Calculations here and here.
Performing operations as described above for the Schwarzschild metric, we would obtain equations analogous to $(1),(2)$,&$(3)$, but the final integrated value obtained is: $z(r)=\sqrt{8M(r-2M)}$. Thus, the time-slice of the Schwarzschild metric is nothing but the quartic surface defined by the equation:
$$x^{2}+y^{2}=\left(\frac{z^{2}}{8M}+2M\right)^{2}\tag{6}$$
which is embedded in a three-dimensional Euclidean space with cartesian coordinates $(x,y,z)$. To see this, consider the following coordinate transformations: $x=rcosϕ,y=rsinϕ$, and $z=√(8M(r-2M))$. Applying these transformations to the three-dimensional Euclidean metric: $ds^2=dx^2+dy^2+dz^2$, we get back the Schwarzschild metric. Performing a 3D-parametric plots, we get:



Calculations  here and here. The plots seem very similar, and would probably be the exact same if the series expansion $(5)$ wasn't approximated. 

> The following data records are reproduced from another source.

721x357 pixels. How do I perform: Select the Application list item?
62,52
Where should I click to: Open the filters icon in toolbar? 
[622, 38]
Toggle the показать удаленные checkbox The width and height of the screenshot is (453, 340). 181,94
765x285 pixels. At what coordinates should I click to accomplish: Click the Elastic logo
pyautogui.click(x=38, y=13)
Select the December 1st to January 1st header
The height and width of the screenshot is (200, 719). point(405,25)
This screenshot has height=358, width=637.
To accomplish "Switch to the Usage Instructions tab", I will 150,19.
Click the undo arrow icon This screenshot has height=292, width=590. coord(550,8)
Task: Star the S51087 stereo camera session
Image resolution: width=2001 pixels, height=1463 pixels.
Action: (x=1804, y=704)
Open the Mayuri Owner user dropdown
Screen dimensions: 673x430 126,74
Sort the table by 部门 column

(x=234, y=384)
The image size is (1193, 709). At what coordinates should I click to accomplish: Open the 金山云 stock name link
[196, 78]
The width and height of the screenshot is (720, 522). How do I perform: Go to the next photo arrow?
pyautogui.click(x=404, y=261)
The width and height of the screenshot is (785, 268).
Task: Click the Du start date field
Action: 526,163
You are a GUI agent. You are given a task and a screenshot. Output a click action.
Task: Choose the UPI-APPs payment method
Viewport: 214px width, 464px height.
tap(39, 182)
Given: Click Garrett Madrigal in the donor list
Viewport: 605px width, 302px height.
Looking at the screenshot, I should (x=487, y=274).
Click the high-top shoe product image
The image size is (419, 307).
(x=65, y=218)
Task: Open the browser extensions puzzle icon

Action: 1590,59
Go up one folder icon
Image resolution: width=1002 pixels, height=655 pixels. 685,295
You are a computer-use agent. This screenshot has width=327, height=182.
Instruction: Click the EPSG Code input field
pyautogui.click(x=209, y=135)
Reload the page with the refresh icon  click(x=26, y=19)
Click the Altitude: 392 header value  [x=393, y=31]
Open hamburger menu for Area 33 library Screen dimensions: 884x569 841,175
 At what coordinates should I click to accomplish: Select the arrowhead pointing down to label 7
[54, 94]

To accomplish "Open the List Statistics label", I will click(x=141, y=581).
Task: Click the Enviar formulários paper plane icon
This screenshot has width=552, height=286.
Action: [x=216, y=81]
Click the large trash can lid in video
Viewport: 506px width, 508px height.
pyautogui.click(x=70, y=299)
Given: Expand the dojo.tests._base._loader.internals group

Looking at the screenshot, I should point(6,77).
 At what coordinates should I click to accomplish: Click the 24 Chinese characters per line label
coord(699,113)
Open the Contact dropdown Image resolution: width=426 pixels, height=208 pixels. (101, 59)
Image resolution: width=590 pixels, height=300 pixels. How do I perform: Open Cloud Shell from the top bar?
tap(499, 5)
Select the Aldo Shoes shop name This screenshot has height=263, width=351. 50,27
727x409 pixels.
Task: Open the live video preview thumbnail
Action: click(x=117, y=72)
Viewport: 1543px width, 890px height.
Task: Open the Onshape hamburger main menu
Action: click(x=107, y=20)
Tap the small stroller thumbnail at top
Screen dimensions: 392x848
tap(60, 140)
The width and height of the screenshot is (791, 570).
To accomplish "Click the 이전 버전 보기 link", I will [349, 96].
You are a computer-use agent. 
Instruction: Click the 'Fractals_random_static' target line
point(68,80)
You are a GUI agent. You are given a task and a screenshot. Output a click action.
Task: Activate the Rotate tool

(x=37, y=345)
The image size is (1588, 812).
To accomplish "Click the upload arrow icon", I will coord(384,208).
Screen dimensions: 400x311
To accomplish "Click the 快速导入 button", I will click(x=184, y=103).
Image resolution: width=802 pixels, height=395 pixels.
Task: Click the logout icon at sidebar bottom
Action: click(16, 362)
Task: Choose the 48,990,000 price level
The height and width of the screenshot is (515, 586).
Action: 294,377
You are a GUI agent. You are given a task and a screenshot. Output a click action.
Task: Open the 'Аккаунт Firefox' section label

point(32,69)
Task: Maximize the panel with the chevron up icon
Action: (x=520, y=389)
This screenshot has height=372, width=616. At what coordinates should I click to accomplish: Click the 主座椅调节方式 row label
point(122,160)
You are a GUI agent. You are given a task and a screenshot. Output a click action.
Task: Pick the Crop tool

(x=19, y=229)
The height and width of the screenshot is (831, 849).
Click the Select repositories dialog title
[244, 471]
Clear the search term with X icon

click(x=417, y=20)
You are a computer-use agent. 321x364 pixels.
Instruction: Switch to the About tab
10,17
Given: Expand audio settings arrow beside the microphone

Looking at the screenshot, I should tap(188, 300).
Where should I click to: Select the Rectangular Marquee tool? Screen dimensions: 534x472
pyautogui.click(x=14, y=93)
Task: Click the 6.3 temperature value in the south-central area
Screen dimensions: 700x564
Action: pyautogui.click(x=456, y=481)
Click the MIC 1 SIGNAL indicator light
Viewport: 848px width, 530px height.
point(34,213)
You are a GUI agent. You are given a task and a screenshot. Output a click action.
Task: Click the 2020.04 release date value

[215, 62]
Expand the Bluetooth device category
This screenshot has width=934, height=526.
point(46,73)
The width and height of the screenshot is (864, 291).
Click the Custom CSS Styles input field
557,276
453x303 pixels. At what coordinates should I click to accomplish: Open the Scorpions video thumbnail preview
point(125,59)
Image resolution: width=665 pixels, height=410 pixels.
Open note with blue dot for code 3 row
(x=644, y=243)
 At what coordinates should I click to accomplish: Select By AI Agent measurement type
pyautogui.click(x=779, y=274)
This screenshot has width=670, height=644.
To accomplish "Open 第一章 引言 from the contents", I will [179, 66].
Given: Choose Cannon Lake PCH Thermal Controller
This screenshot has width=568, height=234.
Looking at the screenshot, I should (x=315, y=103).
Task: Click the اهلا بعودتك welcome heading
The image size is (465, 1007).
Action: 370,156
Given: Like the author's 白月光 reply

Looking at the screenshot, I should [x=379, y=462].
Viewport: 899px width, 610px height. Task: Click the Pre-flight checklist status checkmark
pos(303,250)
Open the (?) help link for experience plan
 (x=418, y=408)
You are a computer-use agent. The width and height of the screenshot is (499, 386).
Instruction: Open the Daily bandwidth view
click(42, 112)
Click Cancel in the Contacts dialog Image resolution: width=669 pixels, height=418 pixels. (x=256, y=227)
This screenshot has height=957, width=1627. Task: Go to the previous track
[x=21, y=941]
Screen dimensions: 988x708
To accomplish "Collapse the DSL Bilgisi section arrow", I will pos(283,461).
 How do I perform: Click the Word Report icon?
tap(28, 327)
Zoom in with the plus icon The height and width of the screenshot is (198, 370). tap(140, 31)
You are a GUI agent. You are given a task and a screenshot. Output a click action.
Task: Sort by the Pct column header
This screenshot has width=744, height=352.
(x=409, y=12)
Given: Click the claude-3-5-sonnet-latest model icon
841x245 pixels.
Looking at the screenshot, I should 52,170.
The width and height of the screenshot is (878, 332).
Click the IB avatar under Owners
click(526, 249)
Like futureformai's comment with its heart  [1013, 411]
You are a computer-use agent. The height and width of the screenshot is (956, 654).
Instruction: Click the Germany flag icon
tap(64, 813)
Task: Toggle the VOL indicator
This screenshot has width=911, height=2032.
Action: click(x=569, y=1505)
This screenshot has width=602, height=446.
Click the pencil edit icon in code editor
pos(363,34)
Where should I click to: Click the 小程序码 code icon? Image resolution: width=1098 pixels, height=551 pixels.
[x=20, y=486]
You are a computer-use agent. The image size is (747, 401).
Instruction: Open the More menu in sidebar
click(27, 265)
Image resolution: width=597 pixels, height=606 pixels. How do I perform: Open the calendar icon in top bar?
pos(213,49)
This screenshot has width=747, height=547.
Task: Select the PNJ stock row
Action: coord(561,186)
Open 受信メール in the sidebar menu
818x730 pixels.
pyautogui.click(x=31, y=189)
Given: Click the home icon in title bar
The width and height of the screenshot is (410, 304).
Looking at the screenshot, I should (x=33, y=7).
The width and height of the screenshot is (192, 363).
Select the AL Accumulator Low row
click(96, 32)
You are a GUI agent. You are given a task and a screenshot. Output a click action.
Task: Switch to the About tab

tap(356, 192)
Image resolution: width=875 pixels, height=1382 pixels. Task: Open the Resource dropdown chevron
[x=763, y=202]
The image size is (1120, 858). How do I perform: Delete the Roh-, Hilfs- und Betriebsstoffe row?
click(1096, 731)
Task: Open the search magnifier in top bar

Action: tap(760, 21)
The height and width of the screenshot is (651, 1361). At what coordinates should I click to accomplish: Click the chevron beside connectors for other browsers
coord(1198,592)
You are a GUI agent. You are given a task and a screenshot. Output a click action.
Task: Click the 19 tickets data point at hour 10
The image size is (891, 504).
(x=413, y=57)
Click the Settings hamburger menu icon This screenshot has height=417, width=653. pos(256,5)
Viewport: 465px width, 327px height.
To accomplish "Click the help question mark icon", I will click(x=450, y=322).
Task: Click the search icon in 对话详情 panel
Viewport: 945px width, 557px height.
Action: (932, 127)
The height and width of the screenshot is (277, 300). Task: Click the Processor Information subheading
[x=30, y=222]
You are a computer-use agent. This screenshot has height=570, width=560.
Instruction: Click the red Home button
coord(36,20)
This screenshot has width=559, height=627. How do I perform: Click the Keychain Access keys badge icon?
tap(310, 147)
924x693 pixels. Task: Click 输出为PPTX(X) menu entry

Thus, the Fujitani-Ikeda-Matsumoto embedding does reproduce the Schwarzschild geometry when the latter is embedded in a six-dimensional spacetime using the embedding functions as described in the question. I'm open to any valuable edits and corrections.